## Exercise instructions
Repeat the lines of the data that follow, please, starting at the first and stopping after the one with "Task: Save form with Simpan button".

Stored data:

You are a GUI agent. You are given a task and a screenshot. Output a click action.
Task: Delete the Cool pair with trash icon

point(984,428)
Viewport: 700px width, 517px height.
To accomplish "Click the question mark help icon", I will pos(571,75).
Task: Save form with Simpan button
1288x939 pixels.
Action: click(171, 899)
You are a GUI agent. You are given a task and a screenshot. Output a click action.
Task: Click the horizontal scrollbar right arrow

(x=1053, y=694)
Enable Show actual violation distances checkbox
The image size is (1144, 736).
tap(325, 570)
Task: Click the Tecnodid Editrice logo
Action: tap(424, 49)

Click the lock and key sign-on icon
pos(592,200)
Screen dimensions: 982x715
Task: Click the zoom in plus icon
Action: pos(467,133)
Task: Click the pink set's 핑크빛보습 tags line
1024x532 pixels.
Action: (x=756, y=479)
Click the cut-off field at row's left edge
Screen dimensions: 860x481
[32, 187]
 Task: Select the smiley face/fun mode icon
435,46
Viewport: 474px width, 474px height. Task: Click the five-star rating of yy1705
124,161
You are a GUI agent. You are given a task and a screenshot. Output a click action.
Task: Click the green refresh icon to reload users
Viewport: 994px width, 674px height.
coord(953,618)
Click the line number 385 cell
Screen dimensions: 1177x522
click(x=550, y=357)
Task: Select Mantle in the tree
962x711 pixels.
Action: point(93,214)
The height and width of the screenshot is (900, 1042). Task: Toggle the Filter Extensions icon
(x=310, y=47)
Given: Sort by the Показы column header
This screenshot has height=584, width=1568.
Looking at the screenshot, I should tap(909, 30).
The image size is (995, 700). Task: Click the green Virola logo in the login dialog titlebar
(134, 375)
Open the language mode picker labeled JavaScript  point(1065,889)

## Response to this task
You are a GUI agent. You are given a task and a screenshot. Output a click action.
Task: Delete the Cool pair with trash icon

point(984,428)
Viewport: 700px width, 517px height.
To accomplish "Click the question mark help icon", I will pos(571,75).
Task: Save form with Simpan button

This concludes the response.